11 Replies to “Effexhorrific”

  1. Jen, I unfortunately have lots of experience with antidepressants, so of course, I’ve tried Effexor. In my experience, it is very effective and the very hardest antidepressant to withdraw from. The first time I did it, the drug was pretty new and this nurse practitioner insisted that the symptoms I was having were just a return of my depression. I’m like “no, my depression has never manifested itself as dizziness.” I was so angry with her. I’ve heard the withdrawal described as “brain shivers.” It is awful. The only way I found to get off was to take tinier and tinier doses every day. Then I was so angry about drugs that I refused to take anything. A few months later I was so depressed and crazy I wound up in a crisis respite center. Oh, those were the good old days.
    You know what really pisses me off is my dad was on Effexor, and when he had open heart surgery they quit giving it to them, even though I told his doctor not to, tried to explain what would happen. So on top of this horribly painful surgery recovery, he was going through Effexor withdrawal.
    Anyway, good luck and you have my sympathies.

  2. Hang tough, Jen! You can do it!

    The reason Effexor is so hard to kick is because it targets two neurotransmitters but the half-life for each one is different. So, they’re leaving your system at different rates. Thus BRAIN TWITCHES! A friend of mine had to kick it, and went through the same thing. Fortunately for me, her bad experience made me wise enough to say no when a doc tried prescribing it for my depression.

    Have you visited http://www.crazymeds.us ? I love that site.

  3. Thanks so much, you guys. I really wish I had said “No, let me research this before I let you put me on something.” But at that point I was just nodding and saying please, whatever, just fix me I don’t care how you do it. The sad thing is that the Effexor is, as you say Cathy, incredibly effective. It helped that double-whack of depression and anxiety in a way nothing else ever has. And I’m pissed that I can’t afford it and that medical professionals never think or talk about the down-the-road side effects and that I was dumb enough to not consider it, either.

    Cathy, I’m so sorry you had to go through this too, as well as all the other wacky shittiness that depression and trying to treat it entails. Believe me, I understand. And knowing you understand helps me immensely. Thank you.

    Jennette, I have googled the shit out of this stuff and somehow have never run into that information! That makes a shitload of sense, thank you! And thanks for the website, which I think might just save my life.

  4. oh jen i had no idea the withdrawal was so terrible. i wish you a speedy recovery and find happiness without things that make your brain shiver. if you need anything i am blocks away and i know how to make tasty things.

  5. Honey, I just now saw this. I’m going to try harder to find a way to reach you, you darling nutcase, because you are beautiful and wise and dearly beloved, not least by me.
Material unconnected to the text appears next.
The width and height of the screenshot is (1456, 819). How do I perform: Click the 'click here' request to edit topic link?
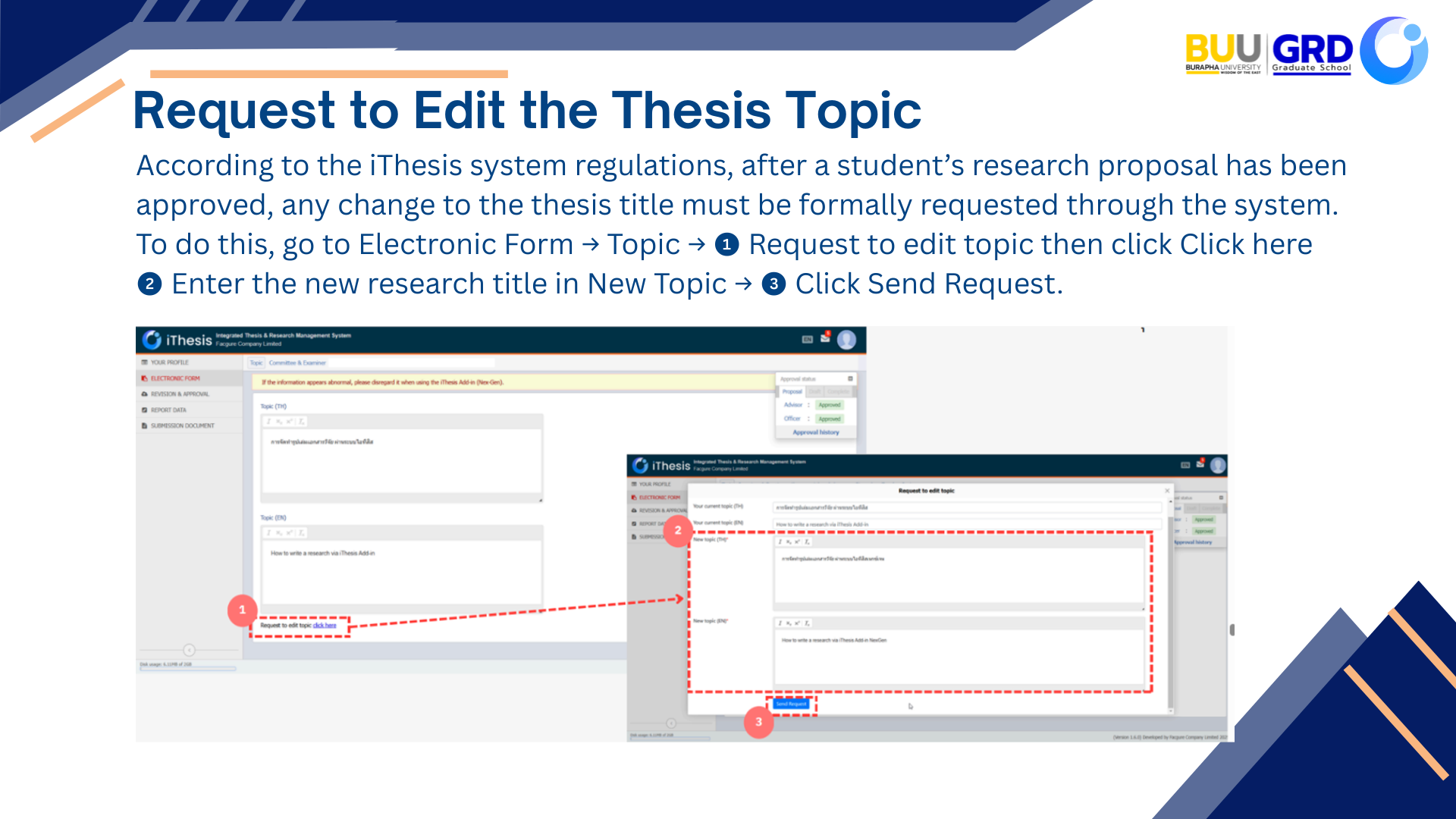point(325,626)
  6. I weaned off Effexor in 2007. I was only taking 75 mg and I took over two months to wean off. Since you’re taking more, I suggest you plan ahead and make a 6 month + wean schedule. If you’ve taken it 10 years, what’s half a year to comfortably and sanely wean off?

    When I got to low, low dosages, I went to the health food store and got empty gelatin capsules. I would pour a small amount of effexor grains into the caps to get me by. It was insanity, but it worked.

    I’ve heard of people transitioning from Effexor to Prozac and then coming off prozac, which is easier. Maybe discuss it with your doc? What also helped was taking 2,000 mg fish oil every day.

    Much luck to you.

  7. kiki, please don’t ever give up on me.

    Andrea, that’s a brilliant idea. My doctor has me going down 37.5 every week, and it’s been dizzying and uncomfortable and if I have to go get gelatin caps instead I will. I spoke to her about switching to Prozac but she resisted; I’ll bring it up again.

    Again, thanks you guys. This has been really hard and your comments and emails and everything mean a huge amount to me.

  8. Good luck with the weaning! I hate the brain zaps too. I’ve always described them being like turning a corner and a half second later your brain catches up with you. It’s truly disconcerting.